What did you think of my 5 steps… are they right?
Yes, exactly. It is like a practice court.
I assume people who may want to bulid a distro have a learning curve with LFS thsn go on to do it their own way.
So you have mastered LFS.
Where do you go from here?
I would not word it that way but after a lot of work and late night compiling, I finally have a two drive setup with Gentoo and LFS, with Gentoo serving as the host. I really used the Gentoo Live USB to do the LFS compile.
All I will say is study the LFS book, do not see where there is much of a work-around, for what the LFS book has!!! But you know more about the compiling part than I will ever know!!!
BLFS and tracking all the dependencies a package needs, and try to get a working browser and de!!!
Each package should come with a config file that will look for all necessary dependencies and tell you what is missing.
You make it sound easy!!!
I have a lot of practice installing R from source code.

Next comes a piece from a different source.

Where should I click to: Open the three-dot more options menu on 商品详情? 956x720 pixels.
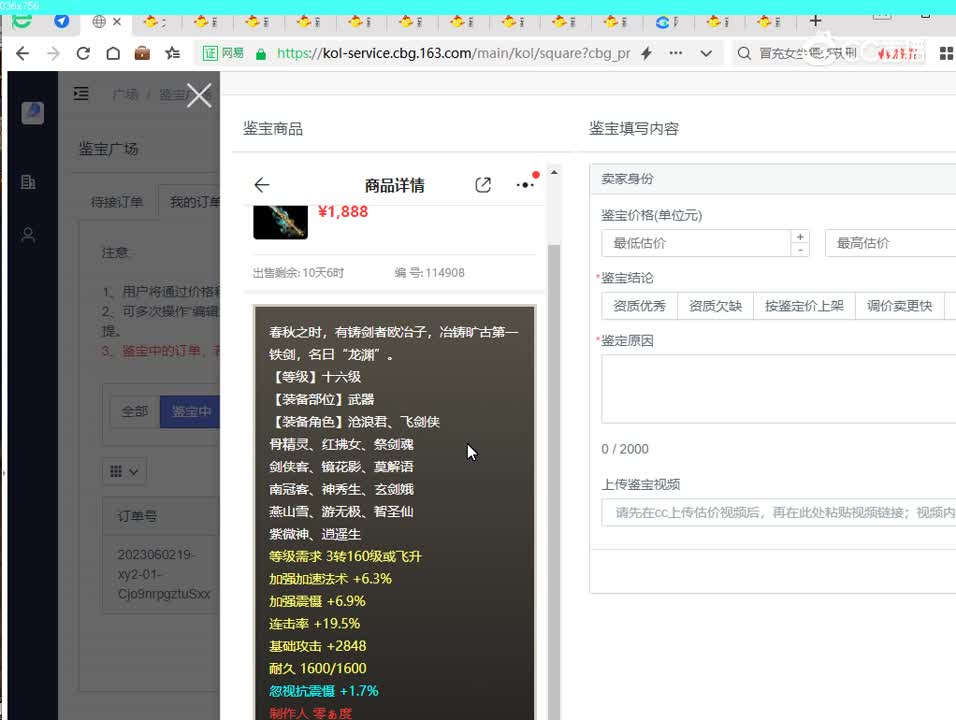click(x=524, y=184)
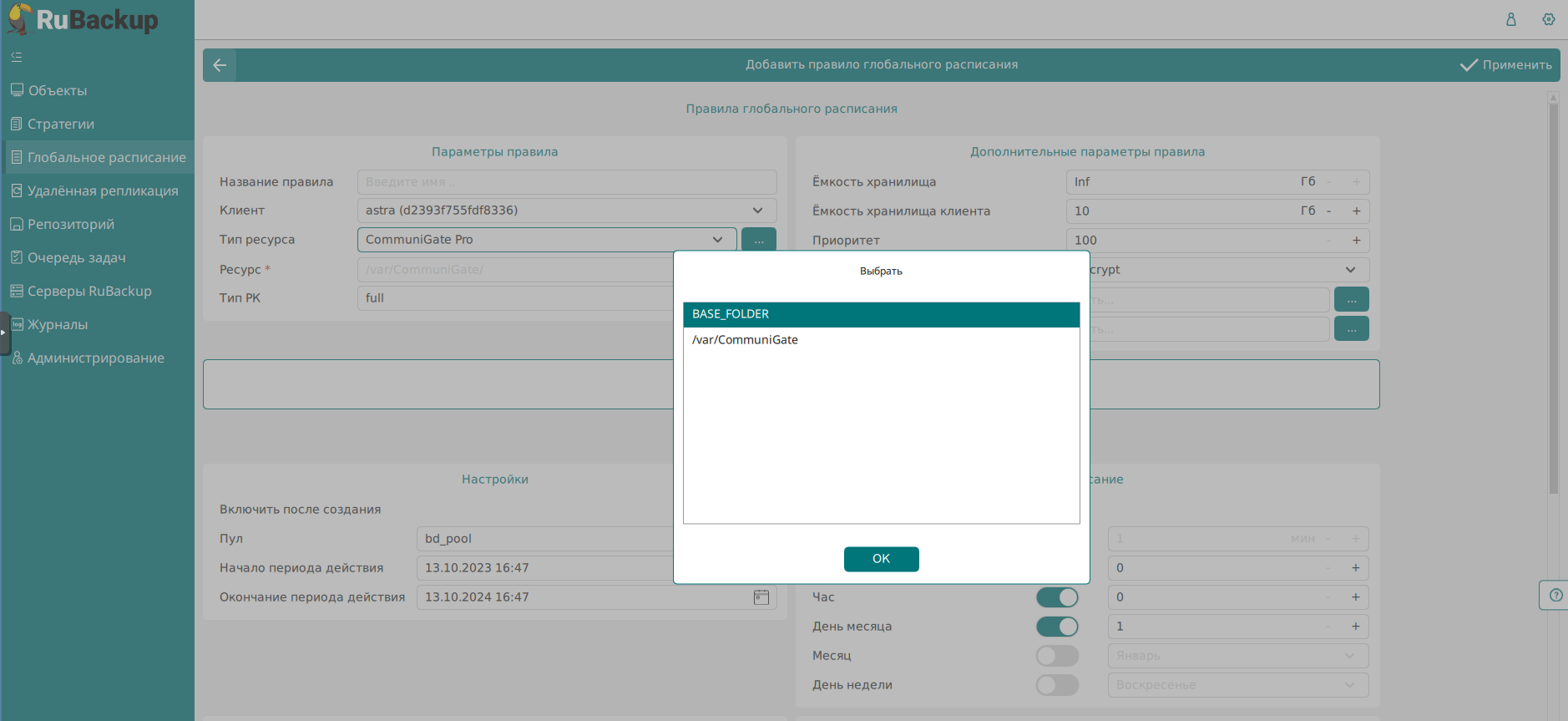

It finds heaps of dependencies in a new distro where I have never used it before.
You just keep running the configure script , adding the missing dependency, running it again,… With R it takes about 30 rounds… an all day job.
With LFS you dont have a package system to use to add each dependency… so you would have to loop thru it all for each dependency too.
Good luck!!
I don’t know how the BLFS should be done haven’t even tried LFS but shouldn’t it be possible to install a package manager? Or would it be easier to use flatpack/appimages for Firefox etc? And for DE I wouldn’t go for full DE, just i3 or any other window manager.